▶ _Input records_:

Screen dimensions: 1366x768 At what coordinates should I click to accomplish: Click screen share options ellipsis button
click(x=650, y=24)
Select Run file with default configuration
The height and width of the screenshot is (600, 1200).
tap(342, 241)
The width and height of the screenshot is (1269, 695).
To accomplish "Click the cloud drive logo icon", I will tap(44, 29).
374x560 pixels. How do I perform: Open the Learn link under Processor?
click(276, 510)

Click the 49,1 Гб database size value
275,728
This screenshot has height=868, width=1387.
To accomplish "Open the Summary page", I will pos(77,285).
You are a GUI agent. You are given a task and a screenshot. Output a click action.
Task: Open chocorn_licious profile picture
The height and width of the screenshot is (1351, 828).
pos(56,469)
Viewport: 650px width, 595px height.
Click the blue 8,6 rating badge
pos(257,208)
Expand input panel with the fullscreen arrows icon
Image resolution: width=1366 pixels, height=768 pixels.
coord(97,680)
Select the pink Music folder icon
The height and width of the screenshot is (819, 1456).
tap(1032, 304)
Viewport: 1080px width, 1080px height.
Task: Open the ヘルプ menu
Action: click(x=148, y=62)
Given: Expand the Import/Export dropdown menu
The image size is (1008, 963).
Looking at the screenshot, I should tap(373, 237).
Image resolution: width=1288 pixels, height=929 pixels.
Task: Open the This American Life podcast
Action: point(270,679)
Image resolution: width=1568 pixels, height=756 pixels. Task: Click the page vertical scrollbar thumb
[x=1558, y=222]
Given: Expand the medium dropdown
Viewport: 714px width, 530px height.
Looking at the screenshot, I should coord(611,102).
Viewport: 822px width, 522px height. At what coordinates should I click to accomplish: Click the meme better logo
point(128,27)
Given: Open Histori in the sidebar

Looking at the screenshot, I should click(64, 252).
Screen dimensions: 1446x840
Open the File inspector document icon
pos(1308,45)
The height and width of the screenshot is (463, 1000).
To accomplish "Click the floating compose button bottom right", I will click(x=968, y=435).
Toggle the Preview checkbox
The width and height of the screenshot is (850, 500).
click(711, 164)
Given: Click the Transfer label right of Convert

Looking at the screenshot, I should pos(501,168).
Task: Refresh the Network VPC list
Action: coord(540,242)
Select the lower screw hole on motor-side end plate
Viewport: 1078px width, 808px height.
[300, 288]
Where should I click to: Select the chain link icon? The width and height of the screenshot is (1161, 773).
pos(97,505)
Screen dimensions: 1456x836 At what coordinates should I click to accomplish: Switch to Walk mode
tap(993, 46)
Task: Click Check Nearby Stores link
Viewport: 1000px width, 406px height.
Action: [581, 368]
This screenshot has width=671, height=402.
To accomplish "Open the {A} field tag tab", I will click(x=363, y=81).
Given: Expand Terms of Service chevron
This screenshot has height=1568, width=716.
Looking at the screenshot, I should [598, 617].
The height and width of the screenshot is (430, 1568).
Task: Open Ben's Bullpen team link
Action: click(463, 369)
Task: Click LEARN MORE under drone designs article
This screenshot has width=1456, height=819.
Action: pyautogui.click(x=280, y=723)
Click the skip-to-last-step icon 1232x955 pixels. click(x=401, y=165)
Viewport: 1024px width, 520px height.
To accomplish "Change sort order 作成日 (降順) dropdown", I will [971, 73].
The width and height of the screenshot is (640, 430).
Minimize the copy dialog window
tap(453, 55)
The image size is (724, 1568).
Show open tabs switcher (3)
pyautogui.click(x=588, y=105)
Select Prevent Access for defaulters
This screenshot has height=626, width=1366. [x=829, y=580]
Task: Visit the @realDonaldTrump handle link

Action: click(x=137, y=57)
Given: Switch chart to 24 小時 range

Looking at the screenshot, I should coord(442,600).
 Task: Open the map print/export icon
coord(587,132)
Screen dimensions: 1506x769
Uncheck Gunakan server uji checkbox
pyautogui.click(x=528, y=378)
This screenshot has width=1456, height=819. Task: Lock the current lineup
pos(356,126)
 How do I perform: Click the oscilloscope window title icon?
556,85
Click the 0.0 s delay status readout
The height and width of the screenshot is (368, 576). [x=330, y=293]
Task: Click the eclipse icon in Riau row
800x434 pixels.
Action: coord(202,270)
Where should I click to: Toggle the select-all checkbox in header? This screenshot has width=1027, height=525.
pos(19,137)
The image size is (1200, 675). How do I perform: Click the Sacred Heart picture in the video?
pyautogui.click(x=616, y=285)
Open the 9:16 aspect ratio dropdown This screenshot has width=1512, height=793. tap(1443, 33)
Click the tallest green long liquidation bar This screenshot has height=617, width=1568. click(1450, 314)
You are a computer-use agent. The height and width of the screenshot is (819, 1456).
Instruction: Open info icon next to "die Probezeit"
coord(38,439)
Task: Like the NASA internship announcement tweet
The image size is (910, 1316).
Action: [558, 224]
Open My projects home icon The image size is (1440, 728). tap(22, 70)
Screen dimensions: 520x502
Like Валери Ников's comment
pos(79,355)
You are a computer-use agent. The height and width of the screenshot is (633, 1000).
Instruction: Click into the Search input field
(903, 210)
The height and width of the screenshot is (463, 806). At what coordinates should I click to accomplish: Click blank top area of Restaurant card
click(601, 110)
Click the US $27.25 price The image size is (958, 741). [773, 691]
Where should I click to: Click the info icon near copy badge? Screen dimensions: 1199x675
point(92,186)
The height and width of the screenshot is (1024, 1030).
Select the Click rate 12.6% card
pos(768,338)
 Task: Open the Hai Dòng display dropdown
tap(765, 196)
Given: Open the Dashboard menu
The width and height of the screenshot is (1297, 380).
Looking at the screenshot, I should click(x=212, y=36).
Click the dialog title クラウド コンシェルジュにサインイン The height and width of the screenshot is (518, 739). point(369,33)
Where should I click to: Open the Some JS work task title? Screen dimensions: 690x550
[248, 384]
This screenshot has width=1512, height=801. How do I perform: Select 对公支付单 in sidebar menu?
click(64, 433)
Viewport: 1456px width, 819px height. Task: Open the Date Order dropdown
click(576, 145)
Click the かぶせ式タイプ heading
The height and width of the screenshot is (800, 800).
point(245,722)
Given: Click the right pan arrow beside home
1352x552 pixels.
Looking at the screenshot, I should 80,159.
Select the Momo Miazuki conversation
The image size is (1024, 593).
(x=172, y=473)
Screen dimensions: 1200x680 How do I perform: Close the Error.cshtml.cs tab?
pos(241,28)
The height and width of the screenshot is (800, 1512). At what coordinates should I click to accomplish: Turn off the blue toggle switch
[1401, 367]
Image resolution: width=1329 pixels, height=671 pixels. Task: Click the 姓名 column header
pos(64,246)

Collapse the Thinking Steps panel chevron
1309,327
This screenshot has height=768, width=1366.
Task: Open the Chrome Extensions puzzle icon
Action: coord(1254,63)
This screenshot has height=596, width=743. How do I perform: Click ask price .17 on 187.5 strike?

▶ _Goal_: Please give the data above as a JSON list of strings, one string per line, leaving out blank lines.

▶ _Written answer_:
[
  "Screen dimensions: 1366x768 At what coordinates should I click to accomplish: Click screen share options ellipsis button",
  "click(x=650, y=24)",
  "Select Run file with default configuration",
  "The height and width of the screenshot is (600, 1200).",
  "tap(342, 241)",
  "The width and height of the screenshot is (1269, 695).",
  "To accomplish \"Click the cloud drive logo icon\", I will tap(44, 29).",
  "374x560 pixels. How do I perform: Open the Learn link under Processor?",
  "click(276, 510)",
  "Click the 49,1 Гб database size value",
  "275,728",
  "This screenshot has height=868, width=1387.",
  "To accomplish \"Open the Summary page\", I will pos(77,285).",
  "You are a GUI agent. You are given a task and a screenshot. Output a click action.",
  "Task: Open chocorn_licious profile picture",
  "The height and width of the screenshot is (1351, 828).",
  "pos(56,469)",
  "Viewport: 650px width, 595px height.",
  "Click the blue 8,6 rating badge",
  "pos(257,208)",
  "Expand input panel with the fullscreen arrows icon",
  "Image resolution: width=1366 pixels, height=768 pixels.",
  "coord(97,680)",
  "Select the pink Music folder icon",
  "The height and width of the screenshot is (819, 1456).",
  "tap(1032, 304)",
  "Viewport: 1080px width, 1080px height.",
  "Task: Open the ヘルプ menu",
  "Action: click(x=148, y=62)",
  "Given: Expand the Import/Export dropdown menu",
  "The image size is (1008, 963).",
  "Looking at the screenshot, I should tap(373, 237).",
  "Image resolution: width=1288 pixels, height=929 pixels.",
  "Task: Open the This American Life podcast",
  "Action: point(270,679)",
  "Image resolution: width=1568 pixels, height=756 pixels. Task: Click the page vertical scrollbar thumb",
  "[x=1558, y=222]",
  "Given: Expand the medium dropdown",
  "Viewport: 714px width, 530px height.",
  "Looking at the screenshot, I should coord(611,102).",
  "Viewport: 822px width, 522px height. At what coordinates should I click to accomplish: Click the meme better logo",
  "point(128,27)",
  "Given: Open Histori in the sidebar",
  "Looking at the screenshot, I should click(64, 252).",
  "Screen dimensions: 1446x840",
  "Open the File inspector document icon",
  "pos(1308,45)",
  "The height and width of the screenshot is (463, 1000).",
  "To accomplish \"Click the floating compose button bottom right\", I will click(x=968, y=435).",
  "Toggle the Preview checkbox",
  "The width and height of the screenshot is (850, 500).",
  "click(711, 164)",
  "Given: Click the Transfer label right of Convert",
  "Looking at the screenshot, I should pos(501,168).",
  "Task: Refresh the Network VPC list",
  "Action: coord(540,242)",
  "Select the lower screw hole on motor-side end plate",
  "Viewport: 1078px width, 808px height.",
  "[300, 288]",
  "Where should I click to: Select the chain link icon? The width and height of the screenshot is (1161, 773).",
  "pos(97,505)",
  "Screen dimensions: 1456x836 At what coordinates should I click to accomplish: Switch to Walk mode",
  "tap(993, 46)",
  "Task: Click Check Nearby Stores link",
  "Viewport: 1000px width, 406px height.",
  "Action: [581, 368]",
  "This screenshot has width=671, height=402.",
  "To accomplish \"Open the {A} field tag tab\", I will click(x=363, y=81).",
  "Given: Expand Terms of Service chevron",
  "This screenshot has height=1568, width=716.",
  "Looking at the screenshot, I should [598, 617].",
  "The height and width of the screenshot is (430, 1568).",
  "Task: Open Ben's Bullpen team link",
  "Action: click(463, 369)",
  "Task: Click LEARN MORE under drone designs article",
  "This screenshot has width=1456, height=819.",
  "Action: pyautogui.click(x=280, y=723)",
  "Click the skip-to-last-step icon 1232x955 pixels. click(x=401, y=165)",
  "Viewport: 1024px width, 520px height.",
  "To accomplish \"Change sort order 作成日 (降順) dropdown\", I will [971, 73].",
  "The width and height of the screenshot is (640, 430).",
  "Minimize the copy dialog window",
  "tap(453, 55)",
  "The image size is (724, 1568).",
  "Show open tabs switcher (3)",
  "pyautogui.click(x=588, y=105)",
  "Select Prevent Access for defaulters",
  "This screenshot has height=626, width=1366. [x=829, y=580]",
  "Task: Visit the @realDonaldTrump handle link",
  "Action: click(x=137, y=57)",
  "Given: Switch chart to 24 小時 range",
  "Looking at the screenshot, I should coord(442,600).",
  " Task: Open the map print/export icon",
  "coord(587,132)",
  "Screen dimensions: 1506x769",
  "Uncheck Gunakan server uji checkbox",
  "pyautogui.click(x=528, y=378)",
  "This screenshot has width=1456, height=819. Task: Lock the current lineup",
  "pos(356,126)",
  " How do I perform: Click the oscilloscope window title icon?",
  "556,85",
  "Click the 0.0 s delay status readout",
  "The height and width of the screenshot is (368, 576). [x=330, y=293]",
  "Task: Click the eclipse icon in Riau row",
  "800x434 pixels.",
  "Action: coord(202,270)",
  "Where should I click to: Toggle the select-all checkbox in header? This screenshot has width=1027, height=525.",
  "pos(19,137)",
  "The image size is (1200, 675). How do I perform: Click the Sacred Heart picture in the video?",
  "pyautogui.click(x=616, y=285)",
  "Open the 9:16 aspect ratio dropdown This screenshot has width=1512, height=793. tap(1443, 33)",
  "Click the tallest green long liquidation bar This screenshot has height=617, width=1568. click(1450, 314)",
  "You are a computer-use agent. The height and width of the screenshot is (819, 1456).",
  "Instruction: Open info icon next to \"die Probezeit\"",
  "coord(38,439)",
  "Task: Like the NASA internship announcement tweet",
  "The image size is (910, 1316).",
  "Action: [558, 224]",
  "Open My projects home icon The image size is (1440, 728). tap(22, 70)",
  "Screen dimensions: 520x502",
  "Like Валери Ников's comment",
  "pos(79,355)",
  "You are a computer-use agent. The height and width of the screenshot is (633, 1000).",
  "Instruction: Click into the Search input field",
  "(903, 210)",
  "The height and width of the screenshot is (463, 806). At what coordinates should I click to accomplish: Click blank top area of Restaurant card",
  "click(601, 110)",
  "Click the US $27.25 price The image size is (958, 741). [773, 691]",
  "Where should I click to: Click the info icon near copy badge? Screen dimensions: 1199x675",
  "point(92,186)",
  "The height and width of the screenshot is (1024, 1030).",
  "Select the Click rate 12.6% card",
  "pos(768,338)",
  " Task: Open the Hai Dòng display dropdown",
  "tap(765, 196)",
  "Given: Open the Dashboard menu",
  "The width and height of the screenshot is (1297, 380).",
  "Looking at the screenshot, I should click(x=212, y=36).",
  "Click the dialog title クラウド コンシェルジュにサインイン The height and width of the screenshot is (518, 739). point(369,33)",
  "Where should I click to: Open the Some JS work task title? Screen dimensions: 690x550",
  "[248, 384]",
  "This screenshot has width=1512, height=801. How do I perform: Select 对公支付单 in sidebar menu?",
  "click(64, 433)",
  "Viewport: 1456px width, 819px height. Task: Open the Date Order dropdown",
  "click(576, 145)",
  "Click the かぶせ式タイプ heading",
  "The height and width of the screenshot is (800, 800).",
  "point(245,722)",
  "Given: Click the right pan arrow beside home",
  "1352x552 pixels.",
  "Looking at the screenshot, I should 80,159.",
  "Select the Momo Miazuki conversation",
  "The image size is (1024, 593).",
  "(x=172, y=473)",
  "Screen dimensions: 1200x680 How do I perform: Close the Error.cshtml.cs tab?",
  "pos(241,28)",
  "The height and width of the screenshot is (800, 1512). At what coordinates should I click to accomplish: Turn off the blue toggle switch",
  "[1401, 367]",
  "Image resolution: width=1329 pixels, height=671 pixels. Task: Click the 姓名 column header",
  "pos(64,246)",
  "Collapse the Thinking Steps panel chevron",
  "1309,327",
  "This screenshot has height=768, width=1366.",
  "Task: Open the Chrome Extensions puzzle icon",
  "Action: coord(1254,63)",
  "This screenshot has height=596, width=743. How do I perform: Click ask price .17 on 187.5 strike?"
]